Omar da Fonseca, comment avez-vous réagi à l’annonce du départ de Lionel Messi du FC Barcelone ?
Heureusement que lorsqu’on a appris la nouvelle, j’avais les yeux fermés car si je les avais ouverts, évidemment que j’aurais souhaité autre chose. La manière et la stratégie m’interpellent quelques heures après l’annonce d’un accord entre la Liga et un fonds d’investissement. Cela semble fortement réfléchi alors que le Barça avait jusqu’au 31 août pour l’annoncer et que le club avait affirmé que Lionel Messi allait prolonger. Depuis, il y a aucune réaction des joueurs. C’est très étrange…
Ce que disait Omar Da Fonseca en octobre 2020 sur le départ de Messi
Je suis un romantique : j’ai toujours dit que s’il fallait qu’il s’en aille, cela devait être digne. Et là, cela mêle déception, incompréhension et illusions des uns et des autres… Cela fait aussi mal au football dans l’ensemble car il faut mettre de l’optimisme dedans. Là c’est mettre le football dans la démesure ou de la démesure dans le football. Quelque part, tu te dis que si Messi veut vraiment rester, il reste. Qu’est-ce que c’est pour lui 20 millions de plus ou de moins ? Le ballon veut jouer mais les intérêts veulent avoir raison ou gagner. Là, le vocabulaire employé ne me plaît pas du tout : cela parle de rupture, de stratégie, de supporters frustrés… Le football n’est pas fait pour ces choses-là.
C’est un nouveau camouflet pour le football espagnol…
La Liga a déjà perdu Cristiano Ronaldo et Neymar.

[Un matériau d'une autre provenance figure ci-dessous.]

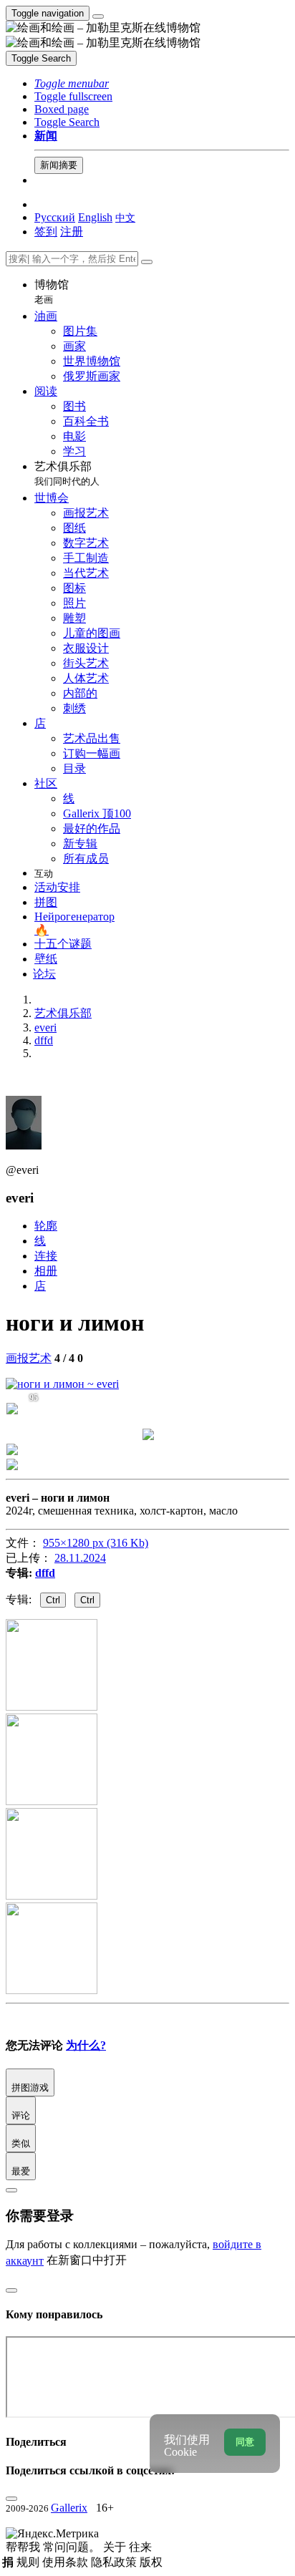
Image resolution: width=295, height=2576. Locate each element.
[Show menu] (98, 16)
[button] (71, 83)
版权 (151, 2562)
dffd (45, 1573)
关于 (116, 2547)
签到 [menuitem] (45, 231)
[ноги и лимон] (62, 1384)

Là, c’est Lionel Messi, cela veut dire qu’il y a une structure et une manière de faire qui ne sont pas les bonnes. D’un autre côté, quand tu veux faire croire que les clubs et les institutions sont plus forts que les joueurs, on met en doute tout ça : Neymar est parti avec la clause, Ronaldo est parti quand on ne pouvait pas le payer, Sergio Ramos est parti aussi…
La réaction de Laporta au départ de Messi
Pensez-vous que Joan Laporta, le président du Barça, savait qu’il ne pourrait pas faire prolonger Lionel Messi dès les semaines précédentes ?
J’ai envie de dire non. Mais l’accord avec le fonds d’investissement m’interpelle tout de même. Est-ce que cet accord, contesté par Laporta en conférence de presse, n’a pas un lien avec le départ de Messi ? Je m’interroge. On sait que Florentino Pérez, le président du Real Madrid, et Joan Laporta sont contre ça car eux voulaient gérer eux-mêmes avec la Super Ligue… Pour revenir au pouvoir, Laporta avait quand assuré qu’il allait faire prolonger le contrat de Messi.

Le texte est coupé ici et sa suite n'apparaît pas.